Apparently keen to keep the laughs coming, Buttigieg subsequently blamed airline turbulence on climate change.

Only 499,992 to go

Ahead of the 2020 election, then-candidate Joe Biden promised the American people in four debates and during his CNN town hall interview that he would build half a million new charging stations across the nation if elected.

After taking the White House, Biden reiterated his promise, stating in November 2021, "We're going to build out the first-ever national network of charging stations all across the country — over 500,000 of them. ... So you'll be able to go across the whole darn country, from East Coast to West Coast, just like you'd stop at a gas station now. These charging stations will be available."

That month, the then-Democrat-controlled Congress passed a corresponding $1 trillion infrastructure package. Sen. Mitch McConnell (R-Ky.) and 18 other Republican lawmakers, evidently unswayed by former President Donald Trump's critiques, subsequently helped Democrats pass the measure in the U.S. Senate.

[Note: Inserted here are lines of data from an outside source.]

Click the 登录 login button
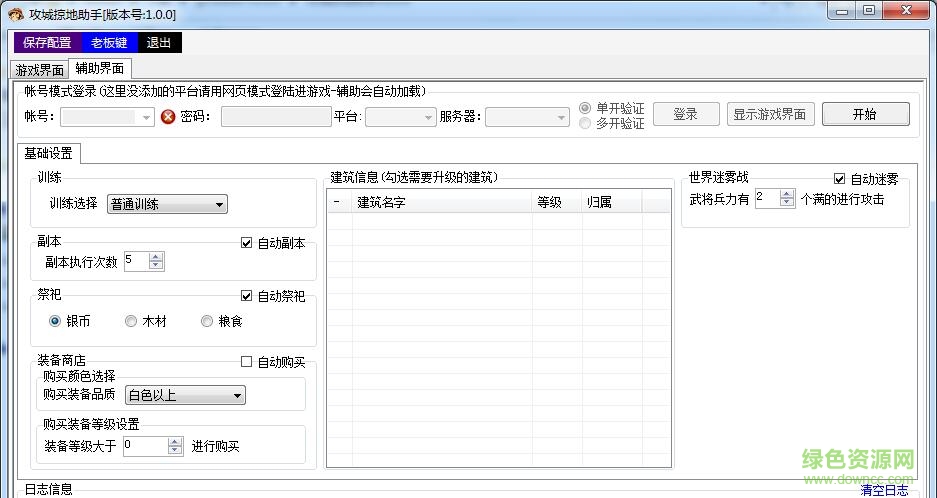coord(685,114)
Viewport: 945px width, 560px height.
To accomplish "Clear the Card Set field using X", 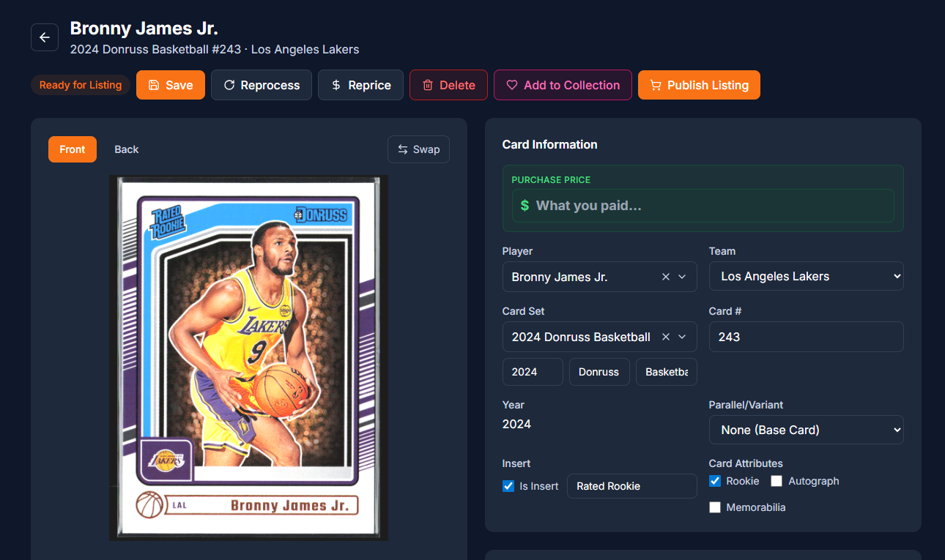I will [x=666, y=337].
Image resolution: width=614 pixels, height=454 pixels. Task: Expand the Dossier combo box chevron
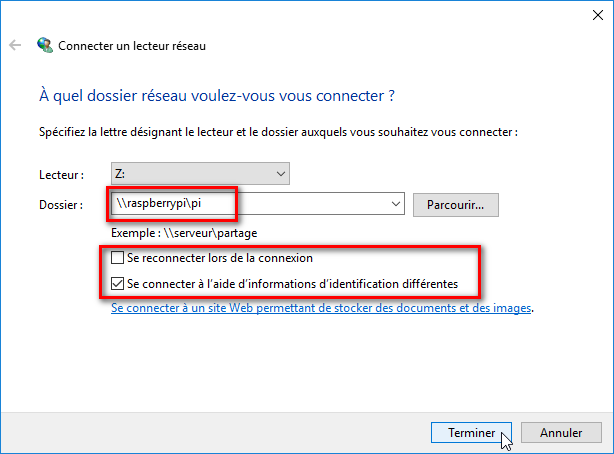tap(396, 204)
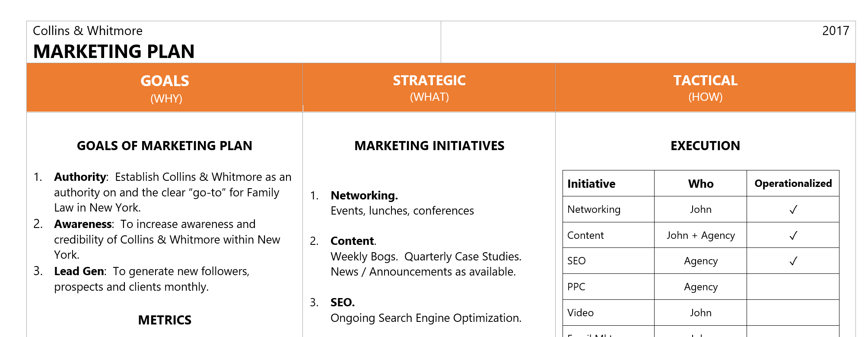This screenshot has width=868, height=337.
Task: Click the EXECUTION heading
Action: point(705,146)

Of the 1,000 billion taxpayer dollars sunk into the bill, $73 billion was designated for updating the nation's electricity grid so it could carry more renewable energy and $7.5 billion to build Biden's promised EV charging stations by 2030.

According to the EV policy analyst group Atlas Public Policy, the funding designated for the rollout should be enough for at least 20,000 charging spots and 5,000 stations.

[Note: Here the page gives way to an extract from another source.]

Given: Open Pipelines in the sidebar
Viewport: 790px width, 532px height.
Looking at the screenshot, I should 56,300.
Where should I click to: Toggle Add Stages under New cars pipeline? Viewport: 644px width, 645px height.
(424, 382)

Now years into the scheme, it appears increasingly unlikely that Biden's costly promise will materialize.

In March, the Federal Highway Administration confirmed to the Washington Post that only seven of Biden's planned 500,000 EV charging stations were operational, amounting to a total of 38 spots for drivers in Hawaii, New York, Ohio, and Pennsylvania to charge their vehicles.

Politico noted last year that that a National Renewable Energy Laboratory study estimated the country will need 1.2 million public chargers by 2030 to meet the demand artificially created by the Biden administration's climate agenda and corresponding regulations. As of June 2023, there were roughly 180,000 chargers nationwide.

House Committee on Energy and Commerce Chair Cathy McMorris Rodgers (R-Wash.) and other Republican lawmakers penned a February letter to Buttigieg and Energy Secretary Jennifer Granholm, expressing concerns that "American taxpayer dollars are being woefully mismanaged."

Over the weekend, Margaret Brennan pressed the issue further in conversation with the Biden DOT secretary on CBS' "Face the Nation."

Laughable

"Let me ask you about a portion of this that I think does fall under your portfolio, and that's the charging stations you mentioned. The Federal Highway Administration says only seven or eight charging stations have been produced with a $7.5 billion investment that taxpayers made back in 2021," said Brennan. "Why isn't that happening more quickly?"

"So the president's goal is to have half a million chargers up by the end of this decade. Now, in order to do a charger, it's more than just plunking a small device into the ground. There's utility work, and this is also really a new category of federal investment."

"But we've been working with each of the 50 states," continued Buttigieg. "Every one of them is getting formula dollars to do this work."

Brennan leaned in and asked, "Seven or eight, though?"

"Again, by 2030: 500,000 chargers," responded Buttigieg.

Brennan laughed at Buttigieg's suggestion, evidently unable to conceal her disbelief in the possibility that another 499,992 chargers could be installed and operational inside the next six years.

"And the very first handful of chargers are now already being physically built. But again, that's the absolute very, very beginning stages of the construction to come," added Buttigieg.

Despite the Biden administration admittedly being at the "very, very beginning stages," it is nevertheless trying to get gas-consuming cars off the streets and replacing them with EVs that will all rely on the handful of existing charging stations.

In March, the administration announced a rule that would limit the amount of exhaust permitted from cars such that by 2032, over half of the new cars need to be so-called zero-emissions vehicles, reported the New York Times.

Keeping it light

While short on satisfactory answers, Buttigieg still had plenty of alarmism to go around.

The DOT secretary told Brennan, "The reality is the effects of climate change are already upon us in terms of our transportation. We've seen that in the form of everything from heat waves that shouldn't statistically even be possible threatening to melt the cables of transit systems in the Pacific Northwest, to hurricane seasons becoming more and more extreme, and indications that turbulence is up by about 15%."

A study published last year in Geophysical Research Letters suggested that clear-air turbulence "is predicted to become more frequent because of climate change," claiming that the strongest category of clear-air turbulence was 55% more frequent in 2020 than in 1979.

Brennan pressed Buttigieg on whether the kind of extreme turbulence experienced last week by Singapore Airlines flight SQ321, which was traveling from London to Singapore, would soon become more common in the United States.

"To be clear, something that extreme is very rare. But turbulence can happen and sometimes it can happen unexpectedly," said Buttigieg. "This is all about making sure that we stay ahead of the curve, keeping aviation as safe as it is."

The "Face the Nation" interview was slapped with a community note on X, noting that National Transportation Safety Board data "shows there is no rising trend in aircraft turbulence incidents."